Corporate Christmas
I ventured into Manhattan today to find the sort of artsy Christmas cards that I like to send to my clients. I found what I needed at Barnes & Noble—nondenominational photography cards depicting winter scenes—then walked a few blocks uptown to Rockefeller Center. Every year at Christmastime, I make a point of walking around the plaza to watch the skaters and observe the decorations and the enormous tree.
I’m not sure why I keep doing this every year, as the experience always leaves me feeling somewhat numb. Maybe it’s the giganticism that turns me off: the 20-foot toy soldiers, the 10-foot wire angels, the 76-foot Christmas tree. Combined with the milling, shoulder-to-shoulder crowd, all of this makes me feel small.
Maybe that’s the idea. Maybe it’s supposed to make me feel like a child, a kid again, gazing up at a world made by giants—i.e., adults.
The decorations along Sixth Avenue are even more extreme. Ten-foot Christmas balls float in a fountain outside one skyscraper, as if they’ve fallen off some colossal tannenbaum. Six-foot faux holiday light bulbs sit in another fountain, as if dropped by some careless giant. These baubles are so large that they seem designed to make me feel like an embryo, not a child.
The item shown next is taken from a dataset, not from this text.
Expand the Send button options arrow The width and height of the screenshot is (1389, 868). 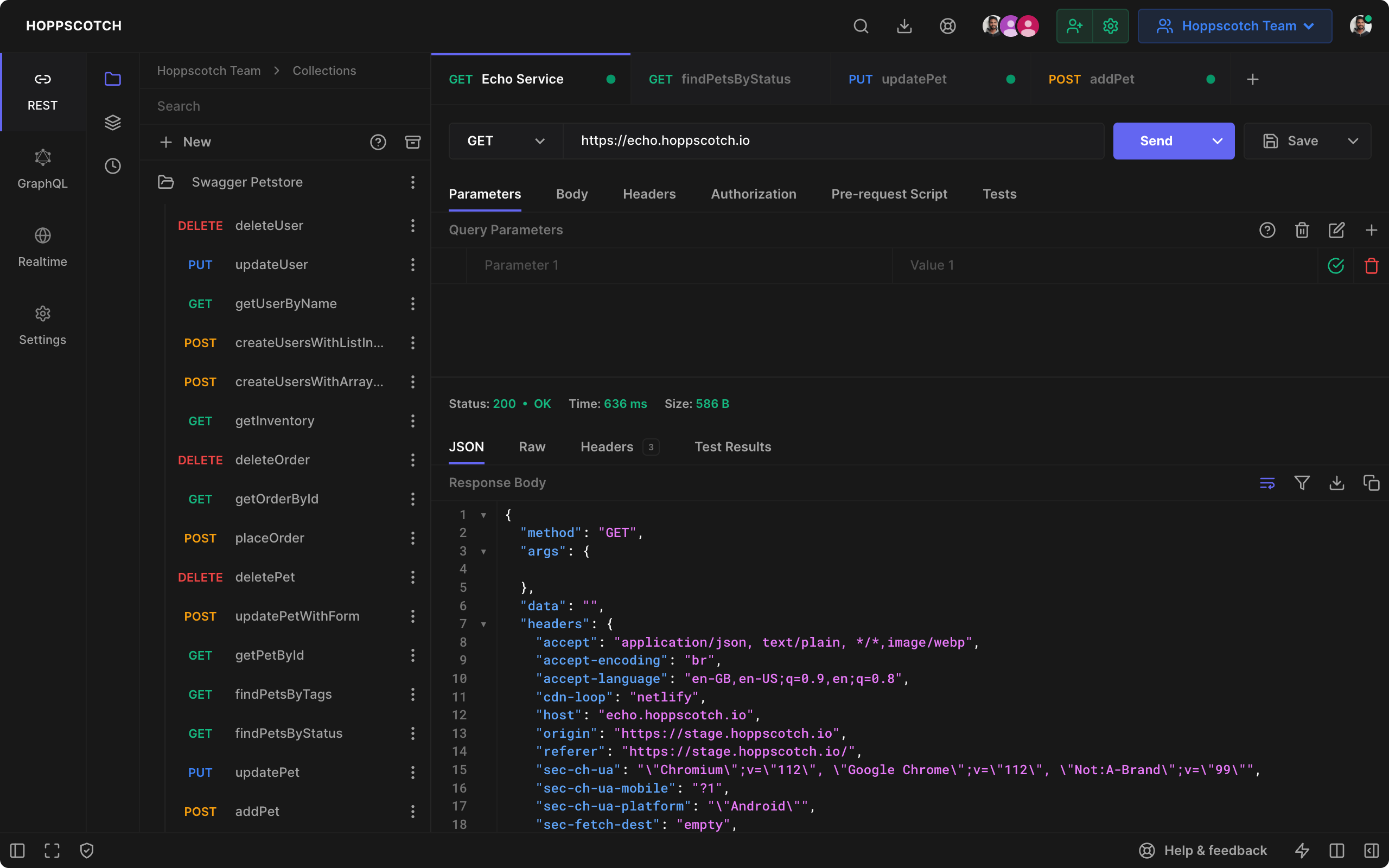[1218, 141]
I don’t like feeling infantilized; that’s not the Christmas spirit I want. I also don’t much appreciate the overly art-directed, oh-so-tasteful ambiance of Rockefeller Center’s less spectacular holiday wrappings—the gold lamé flags that ring the skating rink, for example, or the swaths of evergreen dotted with tiny white sparkle lights. It’s impressive to be sure (the tourists ooh and aah) but cold and corporate, too. I’d rather see something naïve but sincere—a row house with a tree in the window and a wreath on the door, or even something religious. Isn’t that what it’s all about?